■ **Document extract**
Designing the Mind: The Principles of Psychitecture is a psycho-philosophical self-development book that combines the ancient adage that true happiness comes from within with the modern metaphor of the mind as an operating system. It integrates the wisdom and insights of ancient mystics, practical philosophers, and cognitive scientists into a mindset and method for reprogramming your own psychological software. A handbook for mastering your behavior, cognition, and emotions, one algorithm at a time. Whether fear prevents you from pursuing your ambitions, jealousy ruins your relationships, distractions rule your life, or you have an inner critic whose expectations you are never able to meet, the psychitectural framework will enable you to understand and rewire the hidden patterns behind your biases, habits, and emotional reactions.

■ **Parts of the exercise**
[1] From the book description, extract the passage starting with "Designing the Mind: The" and going on through "and emotional reactions.", word for word.
[2] Copy the entries starting with the line containing "MAILING LIST (457, 127)" and going on through the line containing "PAROS PHOTOS (545, 127)", reproducing each of those lines exactly.
The book description and the entries that follow it come from separate sources.

■ **Supplied entries**
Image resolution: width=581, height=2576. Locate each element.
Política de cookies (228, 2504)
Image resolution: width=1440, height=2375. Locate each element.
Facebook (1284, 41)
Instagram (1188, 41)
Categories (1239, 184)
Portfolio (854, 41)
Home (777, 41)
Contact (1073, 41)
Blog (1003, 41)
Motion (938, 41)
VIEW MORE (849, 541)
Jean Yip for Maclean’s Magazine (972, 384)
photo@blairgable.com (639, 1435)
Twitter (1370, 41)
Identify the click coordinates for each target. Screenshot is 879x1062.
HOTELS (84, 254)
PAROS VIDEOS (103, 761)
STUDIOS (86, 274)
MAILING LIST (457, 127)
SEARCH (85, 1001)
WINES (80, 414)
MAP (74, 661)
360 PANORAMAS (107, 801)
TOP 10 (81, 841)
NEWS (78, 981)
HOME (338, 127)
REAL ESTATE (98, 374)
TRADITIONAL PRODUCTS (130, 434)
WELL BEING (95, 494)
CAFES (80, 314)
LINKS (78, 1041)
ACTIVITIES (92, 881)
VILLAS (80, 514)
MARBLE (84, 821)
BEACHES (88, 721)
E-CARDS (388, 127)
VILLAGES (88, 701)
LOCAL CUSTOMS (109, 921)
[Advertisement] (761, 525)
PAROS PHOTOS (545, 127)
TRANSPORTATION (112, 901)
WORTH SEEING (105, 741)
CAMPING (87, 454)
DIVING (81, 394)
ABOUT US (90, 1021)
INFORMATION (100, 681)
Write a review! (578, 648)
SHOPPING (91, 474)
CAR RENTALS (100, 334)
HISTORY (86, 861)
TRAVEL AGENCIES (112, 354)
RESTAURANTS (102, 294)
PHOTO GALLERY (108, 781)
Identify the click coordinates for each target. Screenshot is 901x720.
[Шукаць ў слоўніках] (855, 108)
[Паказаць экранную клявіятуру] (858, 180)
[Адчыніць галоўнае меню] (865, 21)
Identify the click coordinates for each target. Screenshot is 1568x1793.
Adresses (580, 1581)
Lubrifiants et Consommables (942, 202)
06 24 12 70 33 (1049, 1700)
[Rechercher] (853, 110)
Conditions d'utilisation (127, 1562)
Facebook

■ **Solutions to the exercise**
[1]
Designing the Mind: The Principles of Psychitecture is a psycho-philosophical self-development book that combines the ancient adage that true happiness comes from within with the modern metaphor of the mind as an operating system. It integrates the wisdom and insights of ancient mystics, practical philosophers, and cognitive scientists into a mindset and method for reprogramming your own psychological software. A handbook for mastering your behavior, cognition, and emotions, one algorithm at a time. Whether fear prevents you from pursuing your ambitions, jealousy ruins your relationships, distractions rule your life, or you have an inner critic whose expectations you are never able to meet, the psychitectural framework will enable you to understand and rewire the hidden patterns behind your biases, habits, and emotional reactions.

[2]
MAILING LIST (457, 127)
SEARCH (85, 1001)
WINES (80, 414)
MAP (74, 661)
360 PANORAMAS (107, 801)
TOP 10 (81, 841)
NEWS (78, 981)
HOME (338, 127)
REAL ESTATE (98, 374)
TRADITIONAL PRODUCTS (130, 434)
WELL BEING (95, 494)
CAFES (80, 314)
LINKS (78, 1041)
ACTIVITIES (92, 881)
VILLAS (80, 514)
MARBLE (84, 821)
BEACHES (88, 721)
E-CARDS (388, 127)
VILLAGES (88, 701)
LOCAL CUSTOMS (109, 921)
[Advertisement] (761, 525)
PAROS PHOTOS (545, 127)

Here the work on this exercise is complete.